Image: GALLO IMAGES/ LISA HNATOWICZ

Business for SA has published detailed proposals for an “accelerated economic recovery”, which it says cannot be funded by the government alone and will require private-sector involvement in building economic infrastructure.

The plan comes as the ANC also prepares to release a growth strategy document later on Friday, also emphasising an infrastructure-led economic recovery.

The Business for SA plan is a product of weeks of intensive work, and zones in on 12 immediate actions to restore growth. Many of those are infrastructure projects, which would lower the cost of doing business and increase SA’s attractiveness as an investment destination. It also calls for a rethink or clarification of a substantial list of policies that have caused uncertainty, from expropriation of land to BEE.

Covid-19 has made it clear that South Africa has reached a fork in the road, it says.

If the government takes the right actions now, South Africa is “capable of delivering economic growth in the order of 5% per year, doubling GDP over the next 10 years and materially reducing unemployment, poverty and inequality in the process,” the group said in a statement.

But, this will require “committing to unavoidable, though difficult, decisions in the interests of the nation,” it says.

Continuing on the same path will see an extended period of flat or negative growth, leading to rising government indebtedness and unemployment.

The 12 actions include the following: securing an affordable electricity supply, which includes fixing Eskom; the acceleration of renewable energy from private producers; rail and port expansion, including the introduction of private rail concessions; and taking steps to ensure the full use of SA’s broadband capacity.

Many of these items have been on the government’s agenda of “structural reform” for many years without demonstrable progress. The Treasury, the SA Reserve Bank and international finance institutions have repeatedly said that it is only through such reform that SA’s can escape its low-growth trap.

The group estimates that the recovery will require huge funding, to the tune of R3.4-trillion, over the next three years. This includes R2.4-trillion of public-sector budget deficits.

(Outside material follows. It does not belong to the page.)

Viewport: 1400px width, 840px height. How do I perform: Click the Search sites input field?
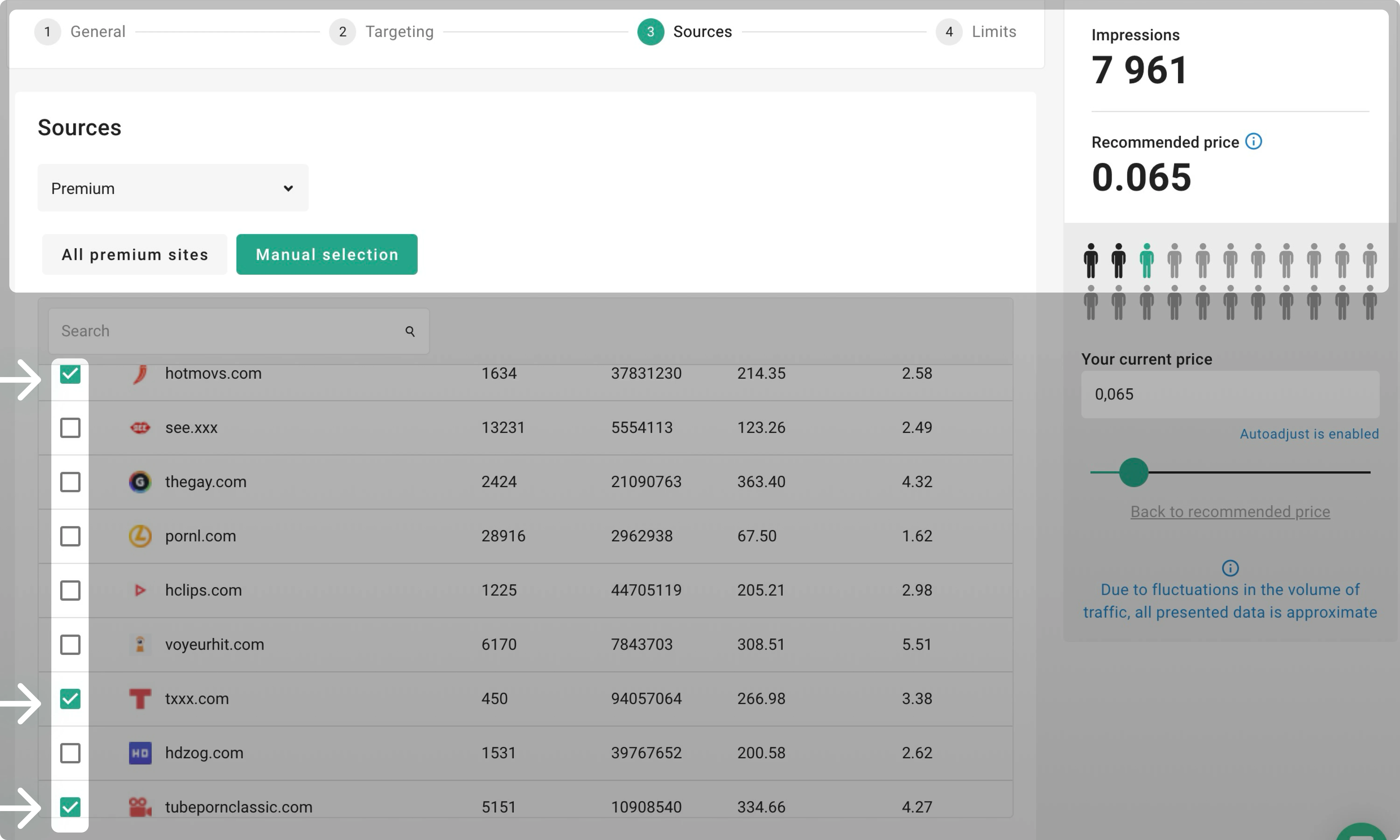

Funding on this scale “cannot be met by domestic sources, nor is it possible for the SA Reserve Bank to address the shortfall in a responsible and sustainable manner through monetary policy measures.”

A more sustainable approach to funding the recovery would be to facilitate the involvement of the private sector in economic infrastructure.

“The private sector can fund, develop and operate economic infrastructure in a competitive regulated environment to reduce the strain on the fiscus and state-owned companies without increasing the cost to the consumer,” suggests the document.

This would enable the government to reduce the budget deficit faster and bring it down to acceptable levels within the next five years.